Stored data entries
****************************************

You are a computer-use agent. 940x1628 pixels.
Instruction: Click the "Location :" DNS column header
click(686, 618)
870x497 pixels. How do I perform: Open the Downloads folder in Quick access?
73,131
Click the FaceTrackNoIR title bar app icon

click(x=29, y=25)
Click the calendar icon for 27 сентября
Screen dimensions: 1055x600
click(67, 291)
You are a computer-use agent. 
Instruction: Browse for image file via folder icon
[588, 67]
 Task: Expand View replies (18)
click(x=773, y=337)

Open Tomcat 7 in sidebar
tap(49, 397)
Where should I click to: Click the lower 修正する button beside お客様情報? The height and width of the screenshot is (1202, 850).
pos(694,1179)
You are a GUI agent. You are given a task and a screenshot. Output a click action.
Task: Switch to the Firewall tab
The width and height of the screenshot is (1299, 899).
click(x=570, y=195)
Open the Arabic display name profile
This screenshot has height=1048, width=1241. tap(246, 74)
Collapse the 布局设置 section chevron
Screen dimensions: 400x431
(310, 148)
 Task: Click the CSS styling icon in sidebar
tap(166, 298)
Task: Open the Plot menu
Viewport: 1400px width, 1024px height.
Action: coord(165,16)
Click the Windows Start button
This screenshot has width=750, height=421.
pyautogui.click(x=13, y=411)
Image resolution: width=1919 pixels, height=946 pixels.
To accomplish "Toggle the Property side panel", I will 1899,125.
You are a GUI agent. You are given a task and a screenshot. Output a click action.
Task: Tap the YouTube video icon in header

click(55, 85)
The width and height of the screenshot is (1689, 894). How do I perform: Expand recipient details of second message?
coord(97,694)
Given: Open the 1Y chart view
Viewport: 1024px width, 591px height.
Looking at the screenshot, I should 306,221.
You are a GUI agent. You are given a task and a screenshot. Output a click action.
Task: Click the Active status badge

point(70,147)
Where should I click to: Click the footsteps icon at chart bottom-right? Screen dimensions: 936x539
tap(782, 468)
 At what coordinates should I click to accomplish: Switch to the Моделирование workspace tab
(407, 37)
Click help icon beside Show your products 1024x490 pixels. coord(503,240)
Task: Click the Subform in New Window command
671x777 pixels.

****************************************

Your task is to repeat the data exactly, with nothing left out.

You are a computer-use agent. 940x1628 pixels.
Instruction: Click the "Location :" DNS column header
click(686, 618)
870x497 pixels. How do I perform: Open the Downloads folder in Quick access?
73,131
Click the FaceTrackNoIR title bar app icon

click(x=29, y=25)
Click the calendar icon for 27 сентября
Screen dimensions: 1055x600
click(67, 291)
You are a computer-use agent. 
Instruction: Browse for image file via folder icon
[588, 67]
 Task: Expand View replies (18)
click(x=773, y=337)

Open Tomcat 7 in sidebar
tap(49, 397)
Where should I click to: Click the lower 修正する button beside お客様情報? The height and width of the screenshot is (1202, 850).
pos(694,1179)
You are a GUI agent. You are given a task and a screenshot. Output a click action.
Task: Switch to the Firewall tab
The width and height of the screenshot is (1299, 899).
click(x=570, y=195)
Open the Arabic display name profile
This screenshot has height=1048, width=1241. tap(246, 74)
Collapse the 布局设置 section chevron
Screen dimensions: 400x431
(310, 148)
 Task: Click the CSS styling icon in sidebar
tap(166, 298)
Task: Open the Plot menu
Viewport: 1400px width, 1024px height.
Action: coord(165,16)
Click the Windows Start button
This screenshot has width=750, height=421.
pyautogui.click(x=13, y=411)
Image resolution: width=1919 pixels, height=946 pixels.
To accomplish "Toggle the Property side panel", I will 1899,125.
You are a GUI agent. You are given a task and a screenshot. Output a click action.
Task: Tap the YouTube video icon in header

click(55, 85)
The width and height of the screenshot is (1689, 894). How do I perform: Expand recipient details of second message?
coord(97,694)
Given: Open the 1Y chart view
Viewport: 1024px width, 591px height.
Looking at the screenshot, I should 306,221.
You are a GUI agent. You are given a task and a screenshot. Output a click action.
Task: Click the Active status badge

point(70,147)
Where should I click to: Click the footsteps icon at chart bottom-right? Screen dimensions: 936x539
tap(782, 468)
 At what coordinates should I click to accomplish: Switch to the Моделирование workspace tab
(407, 37)
Click help icon beside Show your products 1024x490 pixels. coord(503,240)
Task: Click the Subform in New Window command
671x777 pixels.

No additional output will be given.